In 2018, the company was ordered to pay a $3.5-million fine for illegal dumping at its New Brunswick mill on the Saint John River and promised to build a treatment facility for waste produced during pulp and paper production. Five years later, the promise still has not been met and in December, Export and Development Canada (EDC) advanced its billionaire owners a loan to help build the waste treatment facility, Canada’s National Observer has learned.

Irving Pulp and Paper is part of J.D. Irving Limited, a conglomerate that falls under the Irving Group of Companies umbrella, owned by James Irving, who has a net worth of around $4 billion, according to Forbes. Meanwhile, his brother Arthur Irving runs Irving Oil and is 436th on Bloomberg’s Billionaires Index at a net worth of over US$5 billion: almost 80,000 times the median household income in the United States.

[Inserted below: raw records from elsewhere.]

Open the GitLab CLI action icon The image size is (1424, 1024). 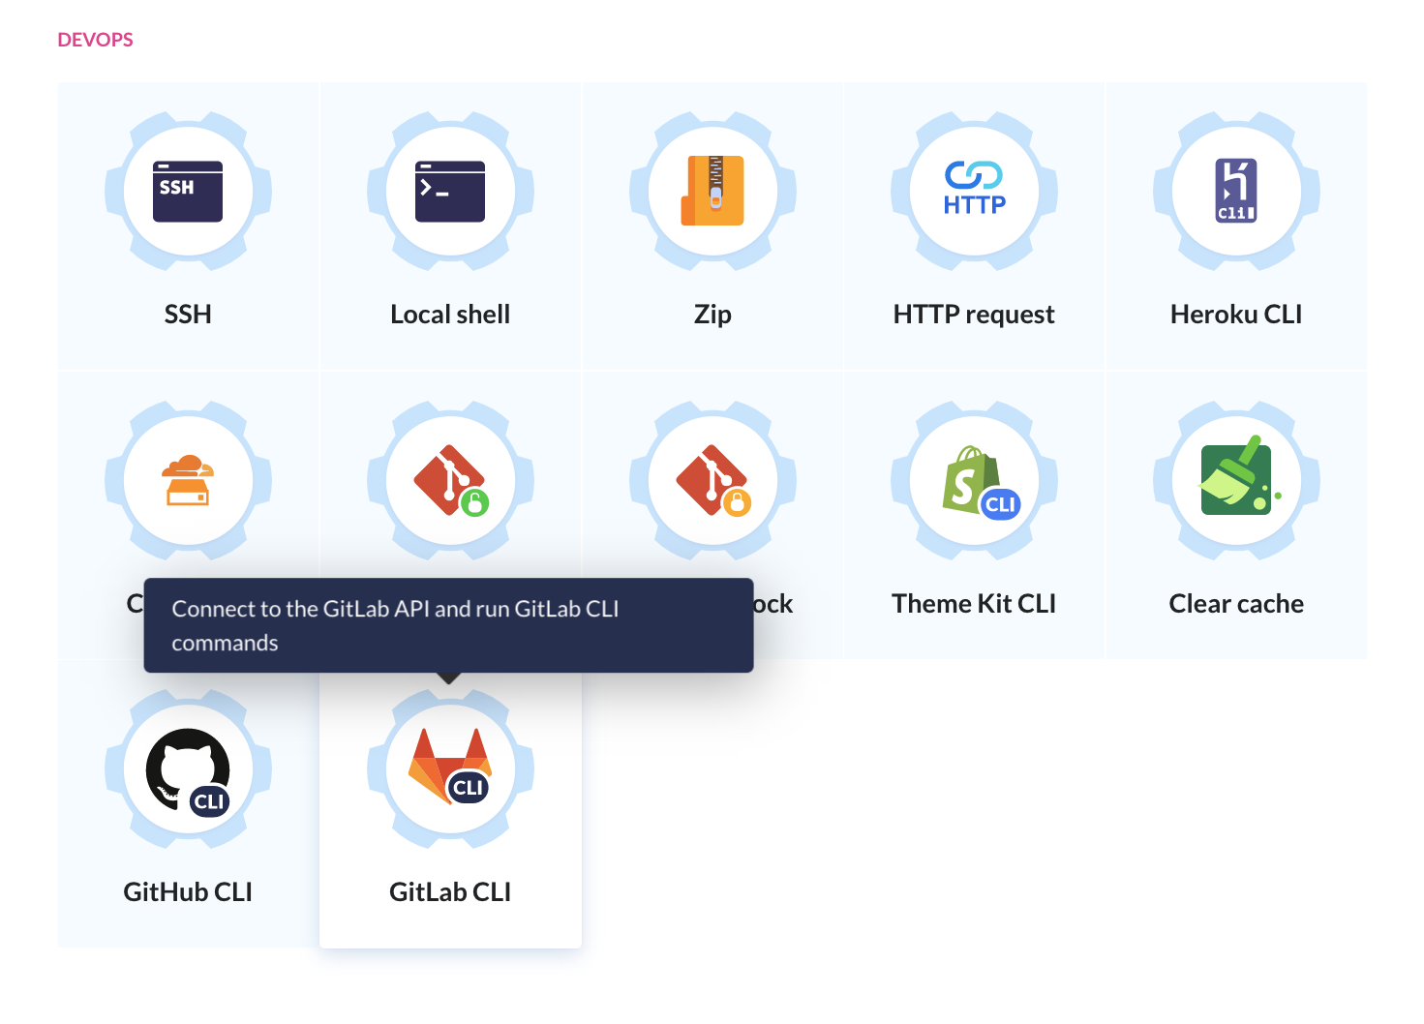coord(450,768)
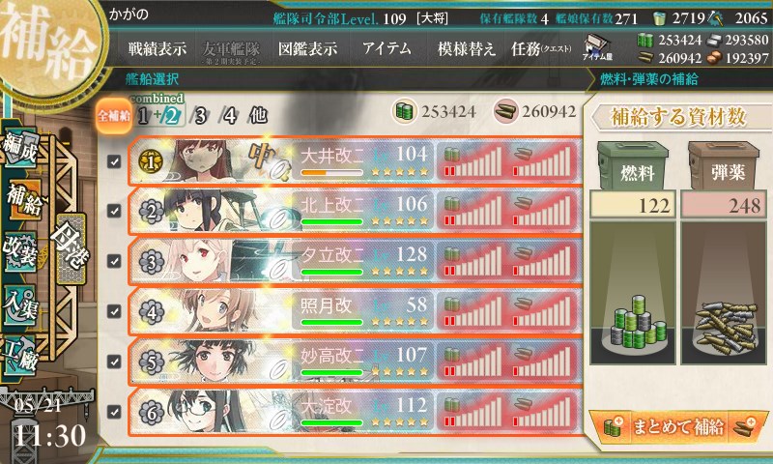773x464 pixels.
Task: Toggle the checkbox beside 大淀改
Action: tap(114, 411)
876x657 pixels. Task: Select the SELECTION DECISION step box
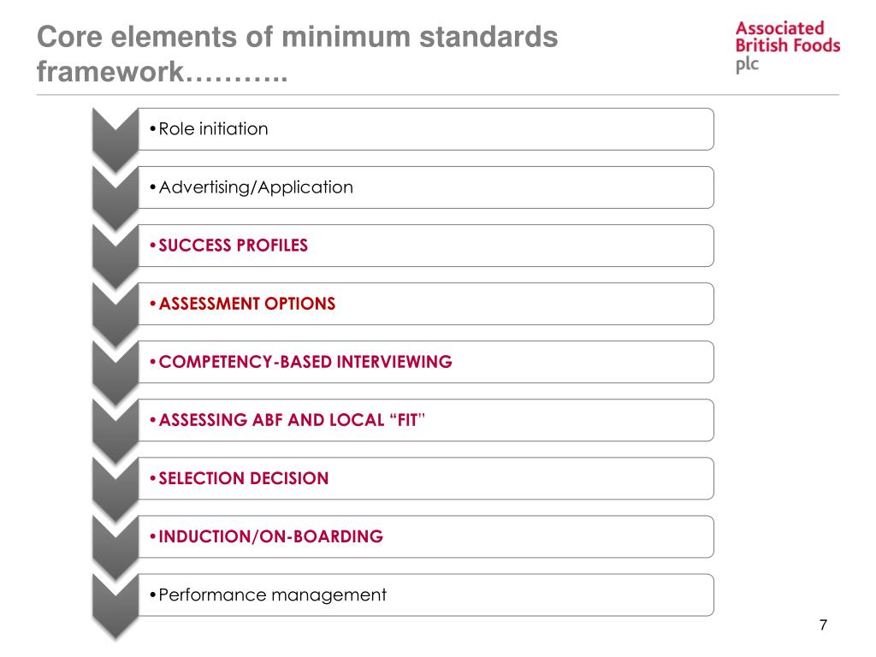pyautogui.click(x=425, y=478)
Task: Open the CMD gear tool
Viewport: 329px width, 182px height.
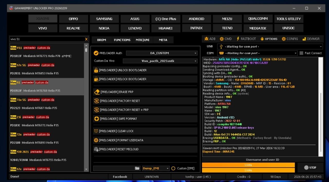Action: click(x=222, y=39)
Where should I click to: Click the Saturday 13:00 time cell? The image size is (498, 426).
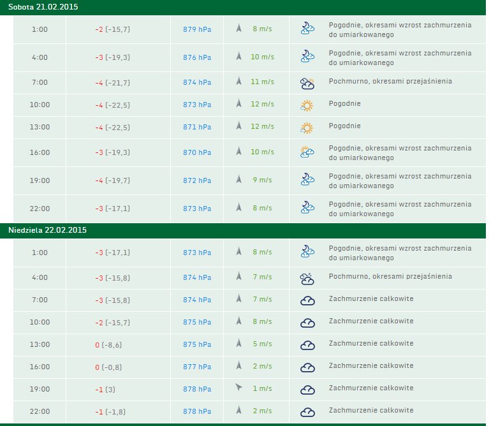click(x=40, y=127)
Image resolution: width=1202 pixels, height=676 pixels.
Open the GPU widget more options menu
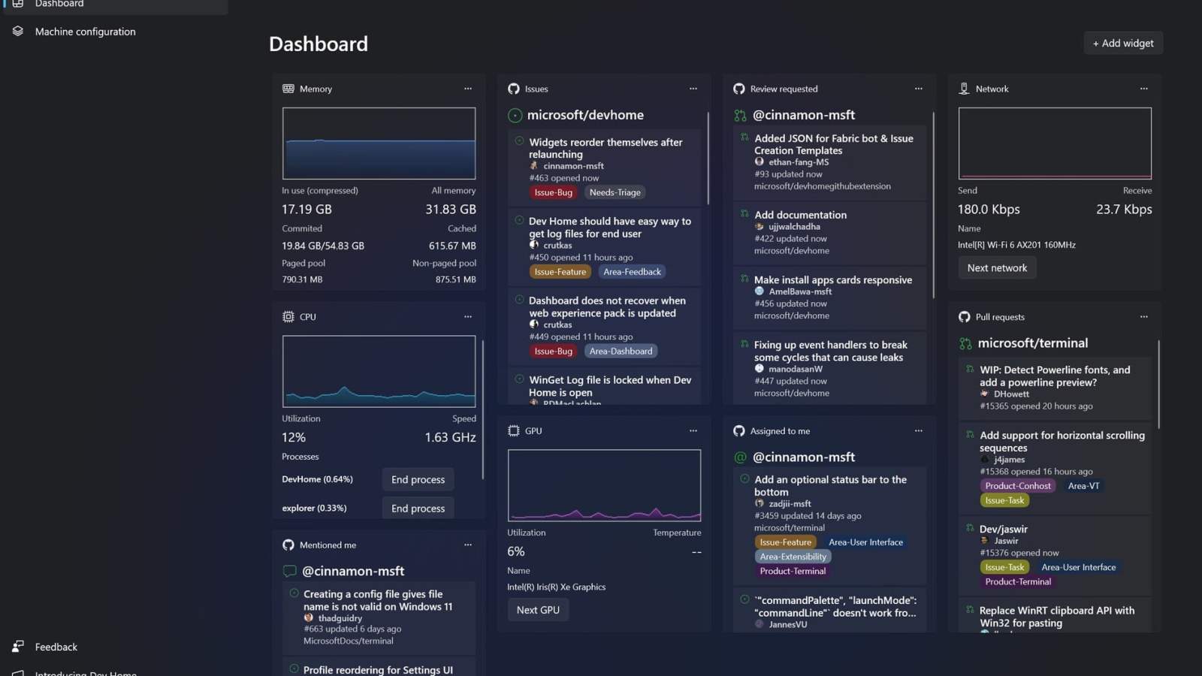[693, 431]
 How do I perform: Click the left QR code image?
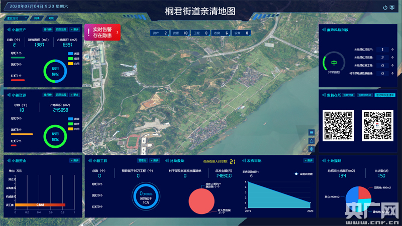[338, 125]
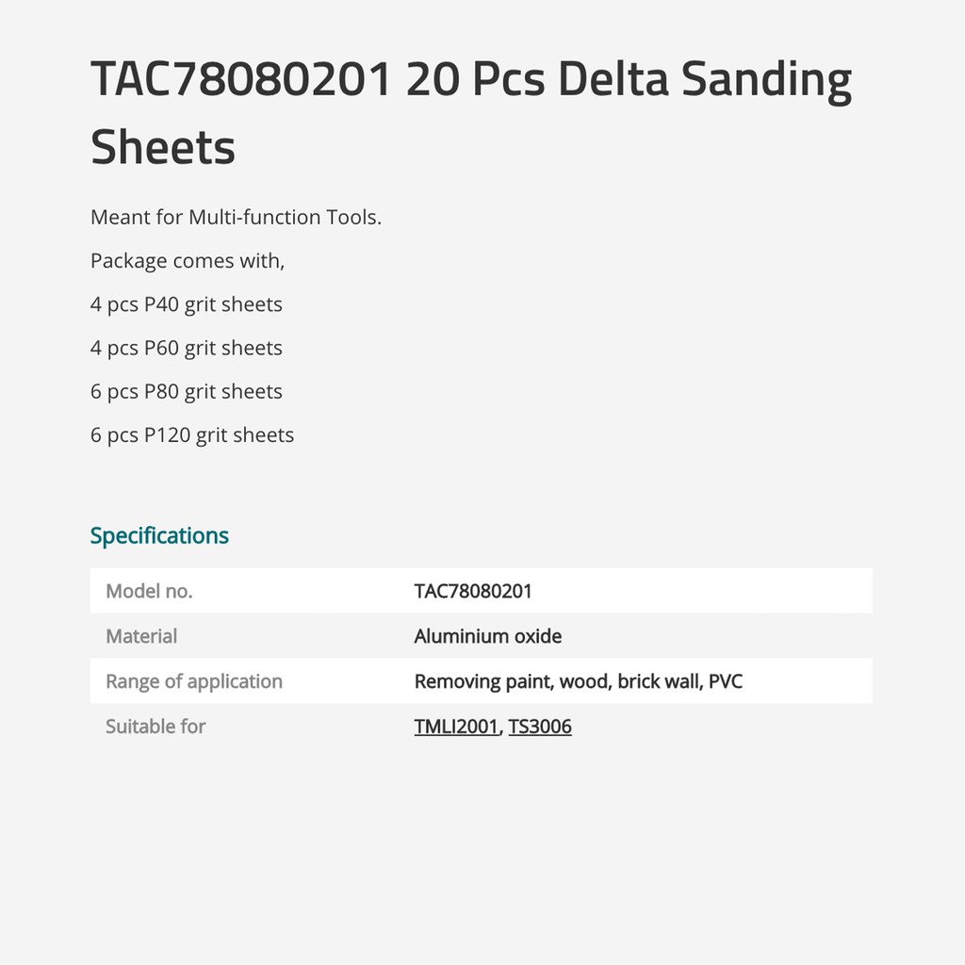965x965 pixels.
Task: Click the Range of application label
Action: pyautogui.click(x=194, y=681)
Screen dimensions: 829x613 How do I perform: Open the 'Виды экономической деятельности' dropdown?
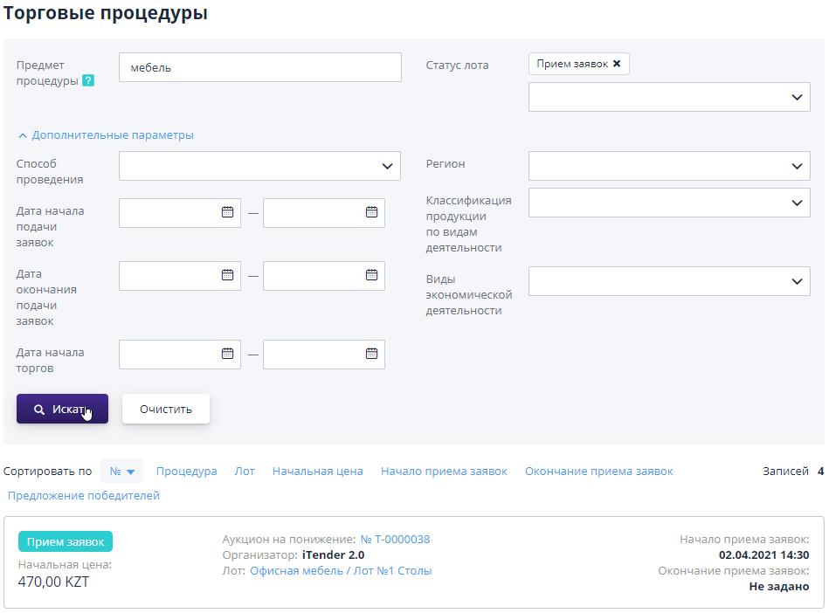coord(668,281)
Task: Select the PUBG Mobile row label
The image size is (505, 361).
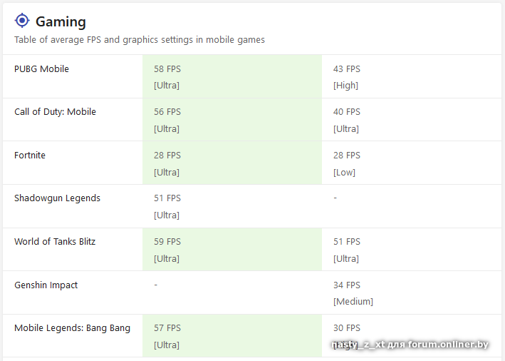Action: point(41,69)
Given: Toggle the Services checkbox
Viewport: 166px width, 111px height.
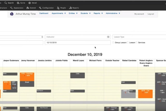Looking at the screenshot, I should pyautogui.click(x=137, y=42).
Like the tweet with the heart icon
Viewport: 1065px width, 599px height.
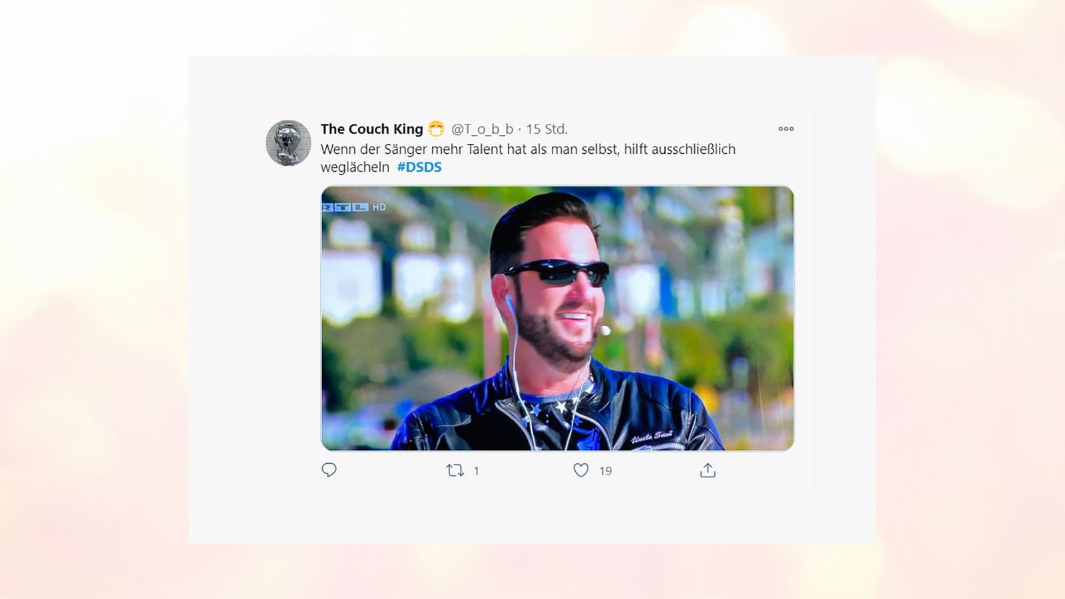[581, 471]
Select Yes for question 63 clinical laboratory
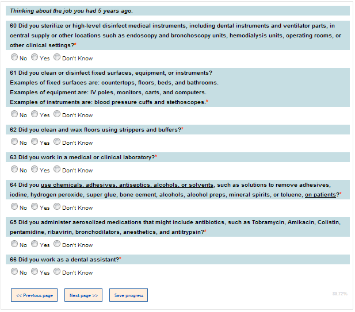This screenshot has height=312, width=355. [x=35, y=170]
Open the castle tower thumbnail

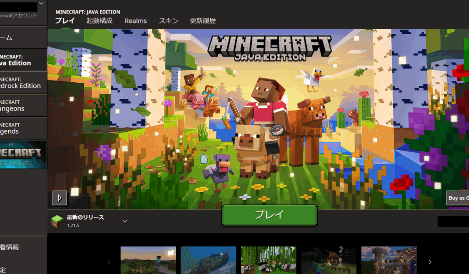click(388, 260)
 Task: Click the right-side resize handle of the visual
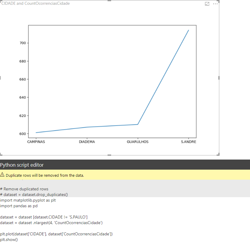(x=219, y=78)
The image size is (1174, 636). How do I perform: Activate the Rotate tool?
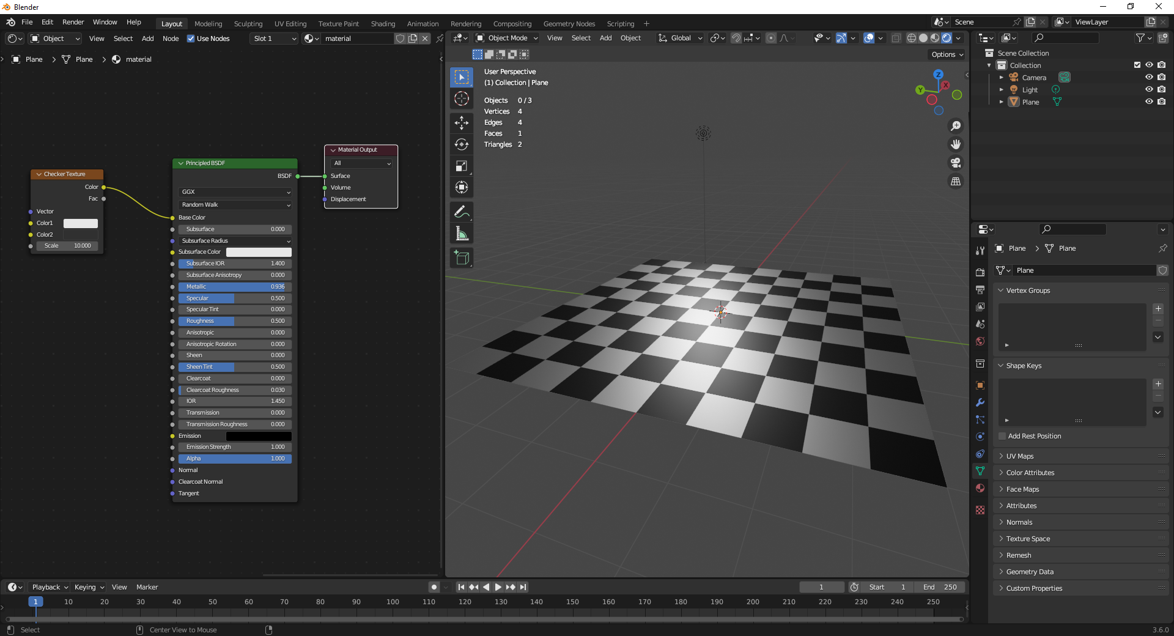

The Irvings are by far New Brunswick’s most wealthy and powerful corporate family: Irving-owned stores sit at key corners in many towns and cities, and in Saint John, the company operates Canada’s largest oil refinery, a stone's throw away from the pulp mill.

Irving Pulp and Paper was found guilty in 2016 of illegal dumping of untreated effluent at the mill, which sits on the Saint John River near where it empties into the Bay of Fundy. Effluent is a “complex combination of waste” created during the production of pulp and paper, according to the federal government. As of now, waste from the pulp mill is cleaned on-site and the treated wastewater flows into the river, much like the sewage process.

In December, Export + Development Canada advanced Irving Pulp + Paper a loan to help build a waste treatment facility, which it committed to constructing in court in 2018 while pleading guilty to dumping improperly treated effluent into the river.

However, when the company was charged with three Fisheries Act violations (reduced from 15), it was pouring improperly treated effluent into the riverway, which is home to dozens of species at risk, including Atlantic salmon.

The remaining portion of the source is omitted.